Data supplied:

* start *

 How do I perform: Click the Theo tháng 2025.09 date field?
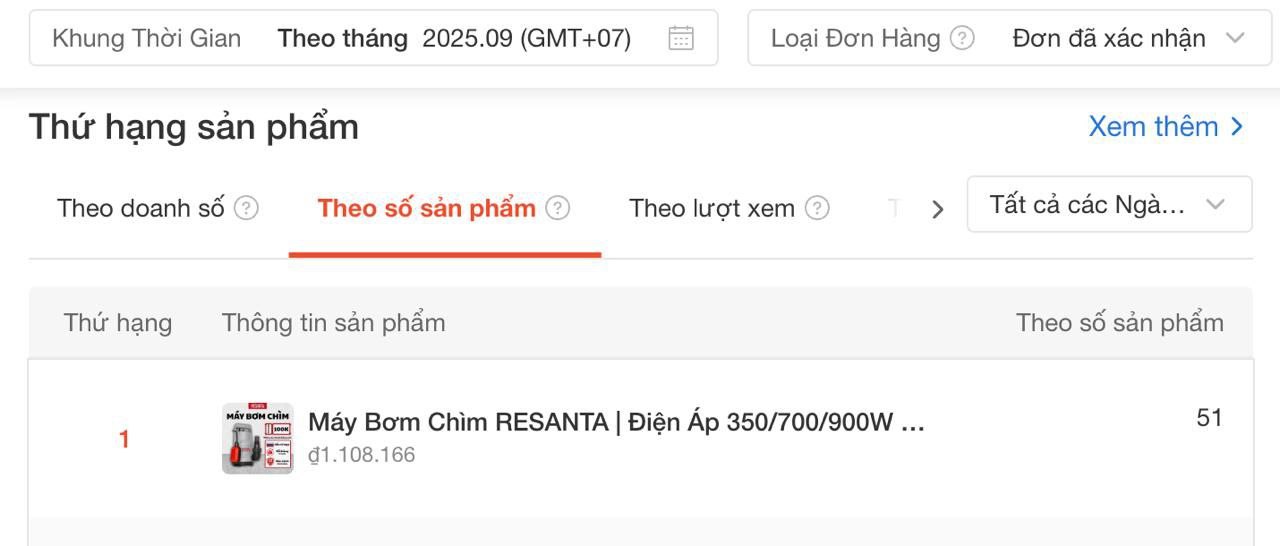click(454, 39)
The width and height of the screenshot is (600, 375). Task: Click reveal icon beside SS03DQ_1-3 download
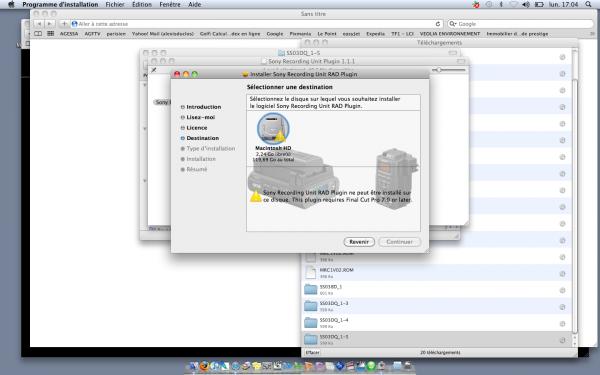click(562, 307)
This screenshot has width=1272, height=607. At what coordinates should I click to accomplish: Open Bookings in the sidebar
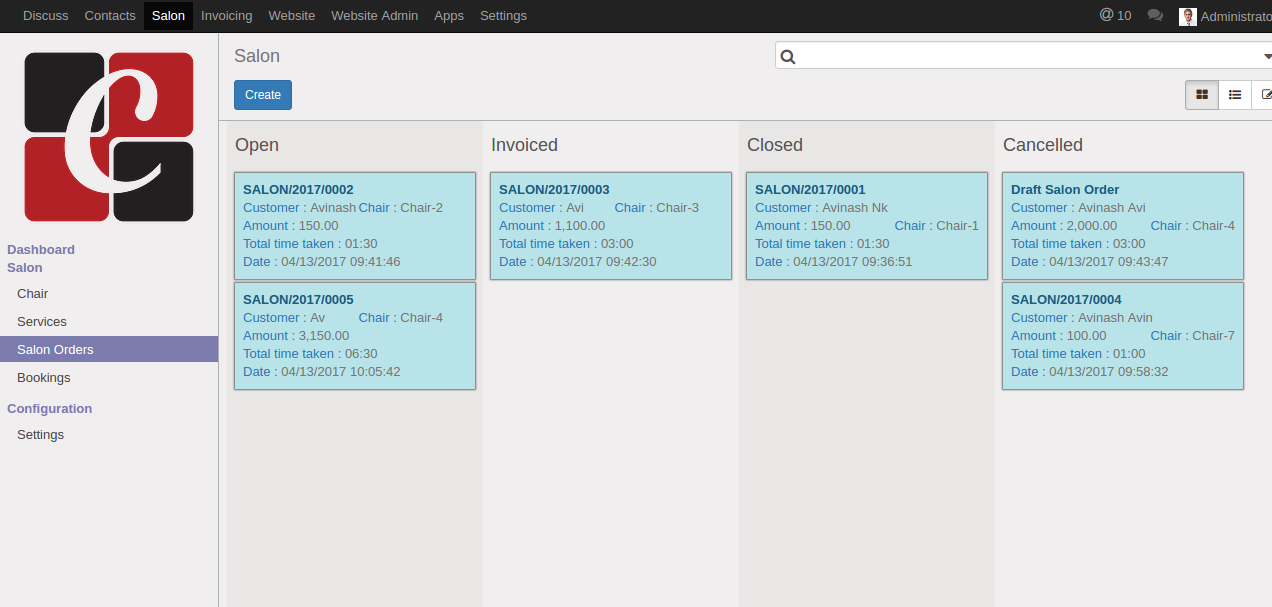tap(44, 378)
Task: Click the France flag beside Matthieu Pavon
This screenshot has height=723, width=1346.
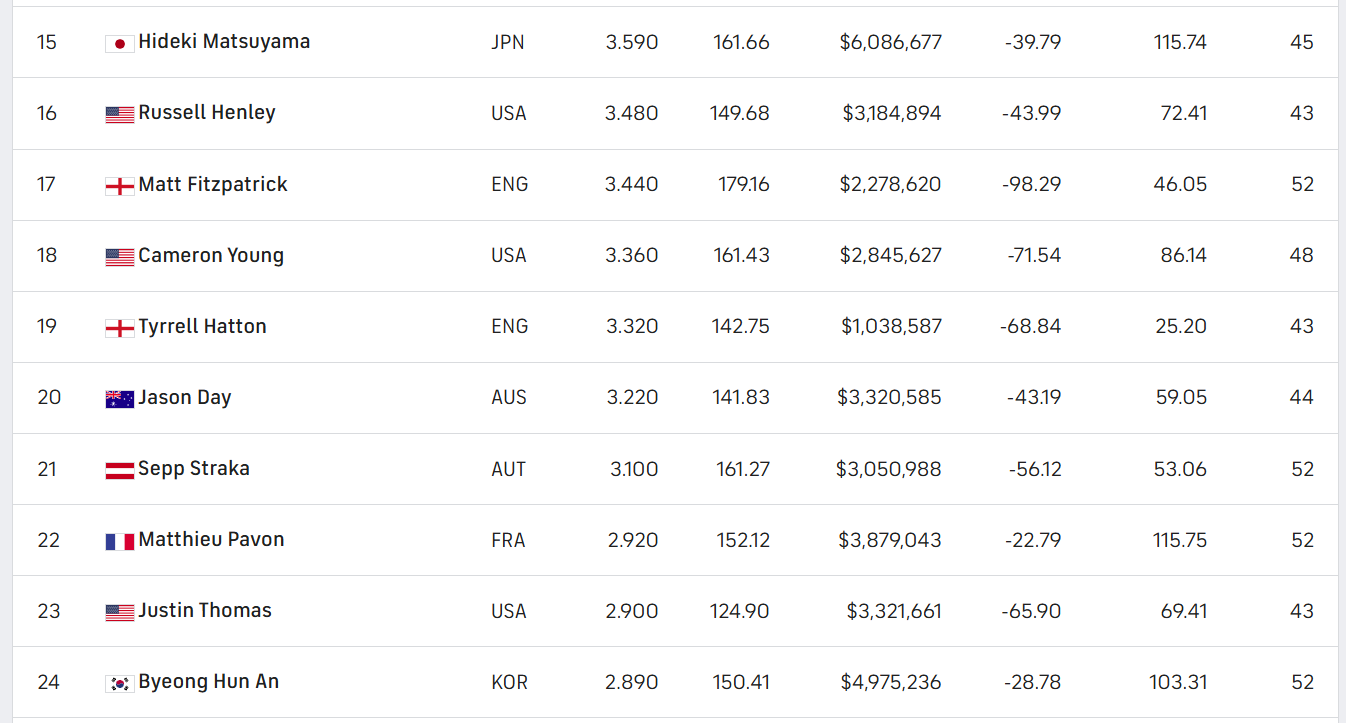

* end *

Problem to work on: Arrange every line of text in the data above as a Markdown table with the columns Row and Line, numbering the rows and skipping blank lines. Leave the pictures out.

In response:
| Row | Line |
|---|---|
| 1 |  How do I perform: Click the Theo tháng 2025.09 date field? |
| 2 | click(454, 39) |
| 3 | The width and height of the screenshot is (600, 375). Task: Click reveal icon beside SS03DQ_1-3 download |
| 4 | click(562, 307) |
| 5 | This screenshot has width=1272, height=607. At what coordinates should I click to accomplish: Open Bookings in the sidebar |
| 6 | tap(44, 378) |
| 7 | Task: Click the France flag beside Matthieu Pavon |
| 8 | This screenshot has height=723, width=1346. |